La présentation peut être aiguë, subaiguë ou chronique. Les formes aiguës comprennent Takotsubo, myocardite éosinophilique, myocardite liée à l’immunothérapie, toxicité adrénergique, ischémie liée aux substances, poussées auto-immunes et insuffisance cardiaque par exposition récente. Les formes subaiguës comprennent la toxicité oncologique initiale, la progression éosinophilique thrombotique, l’insuffisance cardiaque liée à l’alcool, à la méthamphétamine ou à une maladie neuromusculaire. Les formes chroniques comprennent la fibrose endomyocardique, la restriction idiopathique, l’accumulation lysosomale, l’atteinte mitochondriale et la toxicité liée aux antipaludéens. Le temps de la maladie aide à distinguer une inflammation réversible d’un remodelage stabilisé.
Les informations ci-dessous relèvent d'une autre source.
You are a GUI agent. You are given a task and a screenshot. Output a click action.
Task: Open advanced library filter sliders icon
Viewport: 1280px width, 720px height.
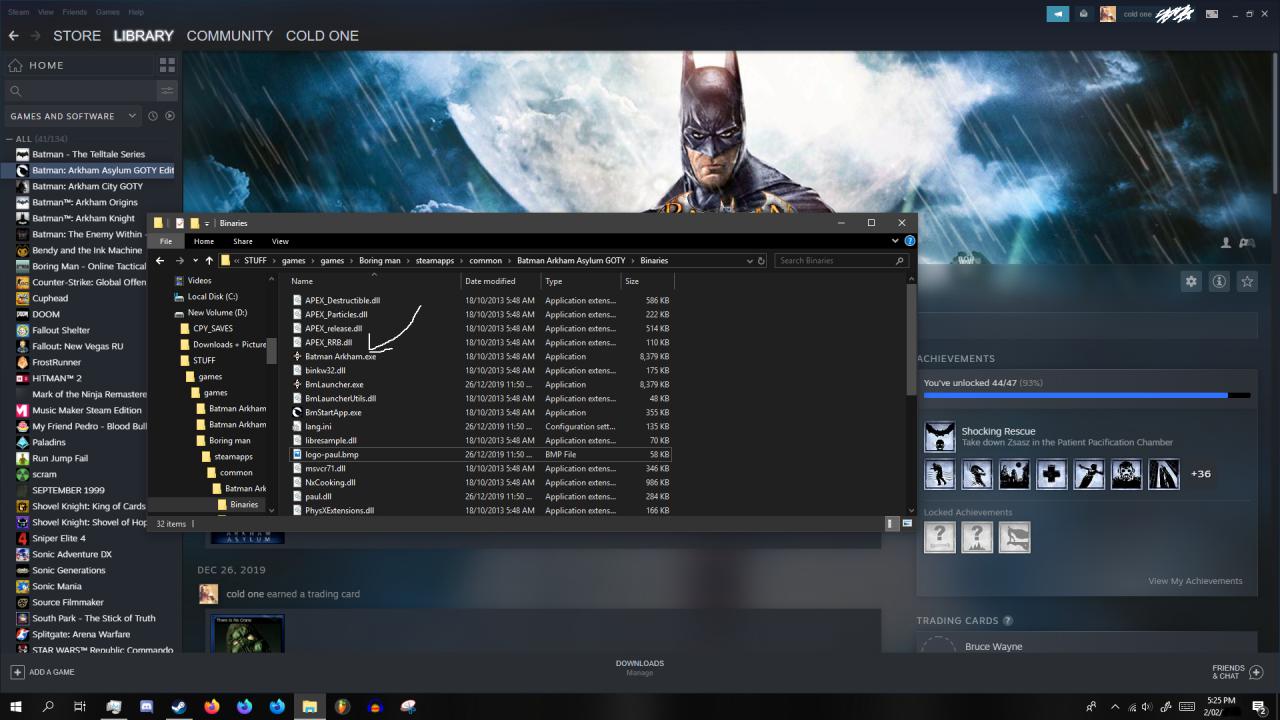(167, 91)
La gravité ne doit pas être jugée seulement sur les symptômes. Des patients ayant une faible activité physique en raison d’une myopathie ou d’une maladie systémique peuvent ne pas rapporter de dyspnée importante malgré une cardiopathie significative. Des patients sous traitement oncologique ou immunosuppresseur peuvent attribuer fatigue et tachycardie à la maladie de base. Des patients consommant des substances peuvent ne pas rapporter l’exposition. Des patients atteints de formes restrictives peuvent avoir une LVEF conservée et des symptômes sévères. Des patients présentant une maladie de conduction peuvent avoir un échocardiogramme presque normal et un risque soudain élevé. L’évaluation doit donc être objective, multimodale et répétée dans le temps.
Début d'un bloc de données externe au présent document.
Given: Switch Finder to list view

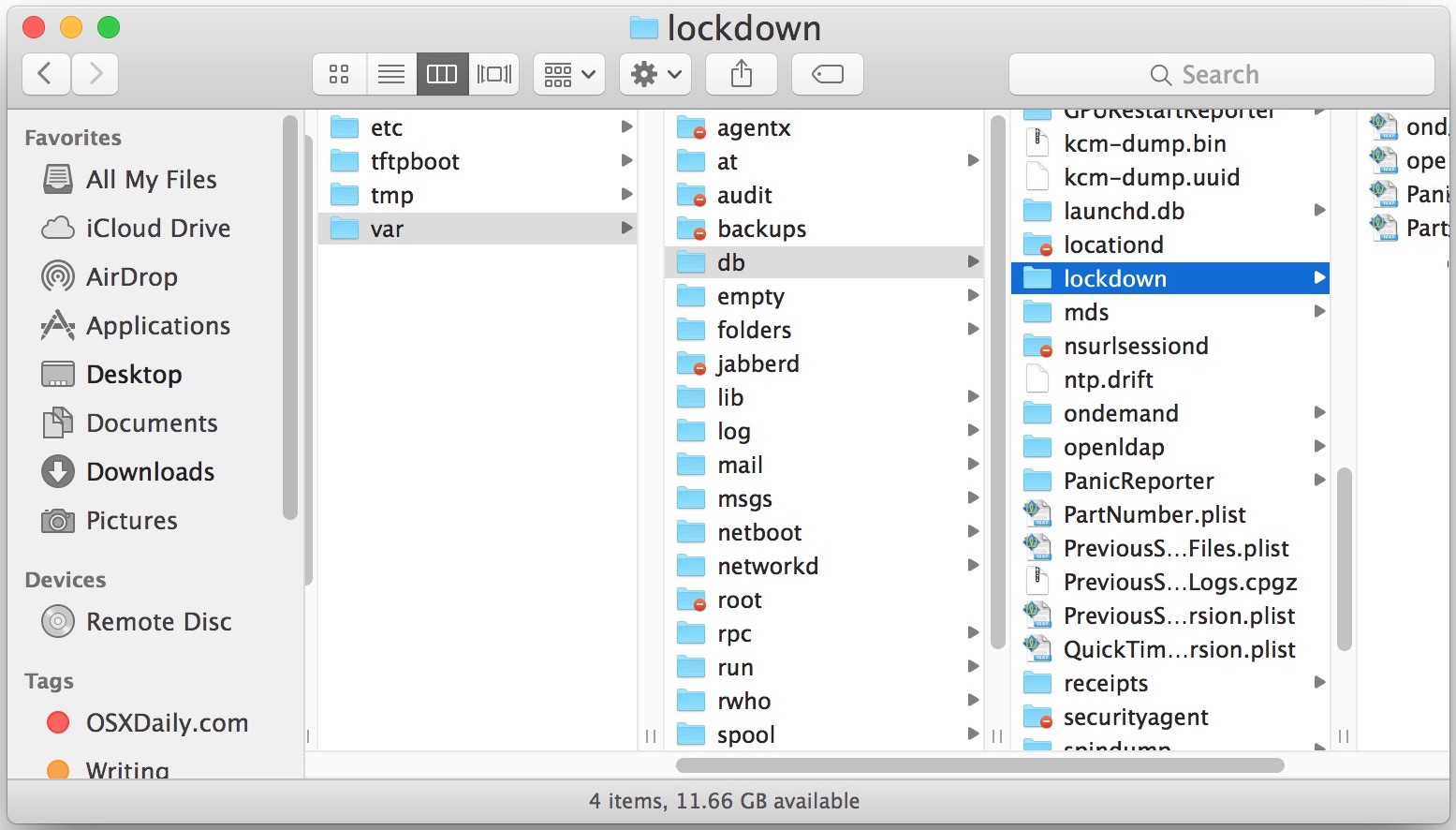Looking at the screenshot, I should point(390,73).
Le parcours diagnostique des myocardiopathies non classées doit être ordonné et progressif. La première étape consiste à définir le phénotype cardiaque: dilaté, hypertrophique, restrictif, arythmique, endomyocardique, trabéculaire, inflammatoire, toxique ou mixte. La deuxième consiste à établir si le phénotype est isolé ou associé à une maladie systémique. La troisième consiste à identifier la cause. La quatrième consiste à évaluer le risque d’insuffisance cardiaque, d’arythmies, de mort subite, de thromboembolie et de progression. Le diagnostic ne doit pas s’arrêter à la première étiquette descriptive.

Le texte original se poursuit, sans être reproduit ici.